We know the laws of motion, we know that asteroids are going around the Sun basically according to Newton's principles, but we cannot predict exactly based on limited amount of information that there is or is not going to be an impact. It will show up with a small probability, like one in a million, one in a thousand sometimes, and we recently had a case of one in thirty-seven. Now what almost invariably happens as you get more observations, those impact possibilities go away, because ultimately the probability of impact is either zero or one. Usually it's zero, but we could always be unlucky.
Visuals: Men observing through telescopes and computers, and posting information to the Web.
So the whole idea is to try and find these things before they find us. NASA's aim being to find 90 percent of the ones larger than one kilometer by the end of the year 2008. We think there are 1,200, 1,500 such objects. We've found 700, so we're actually doing quite well on that.
Speaker: Grant Stokes
Visuals: Montage of telescopes and crater images from show, ending with large asteroid passing through screen.

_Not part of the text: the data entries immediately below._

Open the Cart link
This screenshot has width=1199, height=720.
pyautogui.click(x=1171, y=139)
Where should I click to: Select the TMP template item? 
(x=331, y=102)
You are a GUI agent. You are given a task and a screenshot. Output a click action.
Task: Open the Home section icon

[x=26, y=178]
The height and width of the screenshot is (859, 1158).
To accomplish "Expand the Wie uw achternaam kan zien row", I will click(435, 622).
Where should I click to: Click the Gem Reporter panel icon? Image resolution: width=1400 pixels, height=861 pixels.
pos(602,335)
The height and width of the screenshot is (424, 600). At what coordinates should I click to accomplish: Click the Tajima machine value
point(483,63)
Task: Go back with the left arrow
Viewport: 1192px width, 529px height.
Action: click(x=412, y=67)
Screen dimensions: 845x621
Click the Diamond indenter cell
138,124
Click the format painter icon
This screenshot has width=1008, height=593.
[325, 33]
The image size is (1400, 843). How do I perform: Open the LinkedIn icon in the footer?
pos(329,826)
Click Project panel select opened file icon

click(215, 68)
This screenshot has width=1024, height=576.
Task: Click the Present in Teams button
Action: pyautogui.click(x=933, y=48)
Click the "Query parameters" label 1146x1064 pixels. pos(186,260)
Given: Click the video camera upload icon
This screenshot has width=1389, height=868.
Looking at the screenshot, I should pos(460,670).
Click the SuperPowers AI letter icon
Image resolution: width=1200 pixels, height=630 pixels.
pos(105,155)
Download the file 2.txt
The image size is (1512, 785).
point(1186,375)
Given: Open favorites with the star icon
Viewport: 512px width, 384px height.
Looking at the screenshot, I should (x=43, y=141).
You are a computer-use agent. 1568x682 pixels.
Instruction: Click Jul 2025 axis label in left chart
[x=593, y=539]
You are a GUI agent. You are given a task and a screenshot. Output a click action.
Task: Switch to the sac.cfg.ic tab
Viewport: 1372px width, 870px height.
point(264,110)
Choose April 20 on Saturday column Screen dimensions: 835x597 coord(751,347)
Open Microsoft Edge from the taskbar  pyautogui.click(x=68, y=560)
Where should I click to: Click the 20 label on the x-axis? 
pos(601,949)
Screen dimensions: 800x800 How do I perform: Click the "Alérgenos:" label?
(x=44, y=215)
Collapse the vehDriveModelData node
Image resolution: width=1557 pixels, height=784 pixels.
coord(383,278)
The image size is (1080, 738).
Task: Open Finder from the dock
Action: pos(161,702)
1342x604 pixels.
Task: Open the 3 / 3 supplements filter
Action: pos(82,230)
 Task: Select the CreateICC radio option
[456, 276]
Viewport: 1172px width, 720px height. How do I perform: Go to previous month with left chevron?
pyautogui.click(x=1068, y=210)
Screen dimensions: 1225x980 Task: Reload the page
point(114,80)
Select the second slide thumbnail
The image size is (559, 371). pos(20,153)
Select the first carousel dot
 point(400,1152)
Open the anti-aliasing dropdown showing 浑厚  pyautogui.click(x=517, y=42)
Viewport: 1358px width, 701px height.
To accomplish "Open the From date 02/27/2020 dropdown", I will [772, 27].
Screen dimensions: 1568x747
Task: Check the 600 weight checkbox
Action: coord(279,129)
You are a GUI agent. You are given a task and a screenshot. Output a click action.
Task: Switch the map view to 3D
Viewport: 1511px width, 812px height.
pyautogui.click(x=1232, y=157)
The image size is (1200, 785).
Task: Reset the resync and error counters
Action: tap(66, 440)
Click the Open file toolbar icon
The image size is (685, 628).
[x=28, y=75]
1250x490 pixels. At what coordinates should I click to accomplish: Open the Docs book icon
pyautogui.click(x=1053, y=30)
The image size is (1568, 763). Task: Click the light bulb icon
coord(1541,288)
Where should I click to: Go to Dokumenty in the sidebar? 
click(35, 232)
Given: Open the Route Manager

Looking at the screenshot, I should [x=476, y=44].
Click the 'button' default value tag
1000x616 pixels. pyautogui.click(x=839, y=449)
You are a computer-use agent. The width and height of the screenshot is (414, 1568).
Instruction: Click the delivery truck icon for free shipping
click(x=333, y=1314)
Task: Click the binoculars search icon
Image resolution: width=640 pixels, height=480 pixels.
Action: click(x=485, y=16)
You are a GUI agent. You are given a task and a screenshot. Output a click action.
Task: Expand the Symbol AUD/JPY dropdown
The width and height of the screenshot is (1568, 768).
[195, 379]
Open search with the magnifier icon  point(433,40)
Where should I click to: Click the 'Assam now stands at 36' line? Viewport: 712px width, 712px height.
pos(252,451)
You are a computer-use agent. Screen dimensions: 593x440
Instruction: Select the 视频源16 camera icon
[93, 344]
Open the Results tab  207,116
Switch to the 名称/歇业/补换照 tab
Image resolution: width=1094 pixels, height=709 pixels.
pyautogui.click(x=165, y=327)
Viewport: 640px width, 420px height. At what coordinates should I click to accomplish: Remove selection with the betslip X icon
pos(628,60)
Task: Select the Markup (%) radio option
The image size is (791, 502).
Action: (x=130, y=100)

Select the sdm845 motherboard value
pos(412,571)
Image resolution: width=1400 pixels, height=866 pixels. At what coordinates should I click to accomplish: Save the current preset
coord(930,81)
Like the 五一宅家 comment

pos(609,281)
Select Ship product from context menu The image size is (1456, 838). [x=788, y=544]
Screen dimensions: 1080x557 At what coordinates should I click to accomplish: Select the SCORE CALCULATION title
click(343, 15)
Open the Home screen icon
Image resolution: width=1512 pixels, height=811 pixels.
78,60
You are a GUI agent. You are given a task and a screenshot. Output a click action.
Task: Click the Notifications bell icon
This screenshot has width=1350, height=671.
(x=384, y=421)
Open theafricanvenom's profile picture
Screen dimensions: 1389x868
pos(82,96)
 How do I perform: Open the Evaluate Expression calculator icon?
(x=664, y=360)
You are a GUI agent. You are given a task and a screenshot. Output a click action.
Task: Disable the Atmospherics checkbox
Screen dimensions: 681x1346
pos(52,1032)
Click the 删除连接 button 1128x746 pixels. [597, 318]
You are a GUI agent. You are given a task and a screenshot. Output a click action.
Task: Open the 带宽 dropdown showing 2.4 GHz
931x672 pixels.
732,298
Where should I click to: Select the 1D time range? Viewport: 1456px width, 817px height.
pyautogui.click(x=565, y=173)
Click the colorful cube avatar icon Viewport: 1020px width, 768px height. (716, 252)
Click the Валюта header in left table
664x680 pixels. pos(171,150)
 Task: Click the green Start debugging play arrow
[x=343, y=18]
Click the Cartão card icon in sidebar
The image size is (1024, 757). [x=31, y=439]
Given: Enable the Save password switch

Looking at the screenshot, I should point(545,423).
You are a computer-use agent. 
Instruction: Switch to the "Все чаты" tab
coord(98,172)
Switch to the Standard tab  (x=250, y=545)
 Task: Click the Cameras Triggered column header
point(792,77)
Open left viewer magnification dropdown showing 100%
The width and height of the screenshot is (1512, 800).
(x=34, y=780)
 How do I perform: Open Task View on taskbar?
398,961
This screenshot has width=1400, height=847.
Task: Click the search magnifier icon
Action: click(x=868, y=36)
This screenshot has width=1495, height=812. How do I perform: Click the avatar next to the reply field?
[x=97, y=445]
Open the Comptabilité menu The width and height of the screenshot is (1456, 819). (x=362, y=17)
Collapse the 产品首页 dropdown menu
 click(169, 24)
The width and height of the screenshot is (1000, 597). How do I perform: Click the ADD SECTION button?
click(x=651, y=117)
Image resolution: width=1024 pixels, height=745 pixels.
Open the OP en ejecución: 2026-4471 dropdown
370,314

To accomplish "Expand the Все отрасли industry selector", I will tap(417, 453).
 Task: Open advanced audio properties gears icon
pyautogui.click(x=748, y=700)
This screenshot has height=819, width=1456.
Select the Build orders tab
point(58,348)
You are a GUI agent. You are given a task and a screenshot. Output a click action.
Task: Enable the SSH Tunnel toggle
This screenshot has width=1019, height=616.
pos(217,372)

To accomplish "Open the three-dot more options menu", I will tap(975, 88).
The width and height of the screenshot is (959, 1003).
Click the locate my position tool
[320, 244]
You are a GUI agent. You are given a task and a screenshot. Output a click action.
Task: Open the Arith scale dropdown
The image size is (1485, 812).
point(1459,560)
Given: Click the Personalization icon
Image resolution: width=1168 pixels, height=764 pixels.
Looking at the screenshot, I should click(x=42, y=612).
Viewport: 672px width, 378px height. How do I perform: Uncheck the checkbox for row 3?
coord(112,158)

Well, I think we're making the effort to track the objects for a couple of reasons. Number one, it's very interesting. It's interesting to understand what the makeup of the Solar System is and it's kind of a cosmic Easter egg hunt, if you will. In addition, if you look at the average statistical danger to the Earth in any particular year, it's nonnegligible. It just happens to come in big chunks. It's kind of an all or nothing game. Well, our job at LINEAR is in fact to search the sky and report all of the objects. It's not really our job to decide what you do if you find one.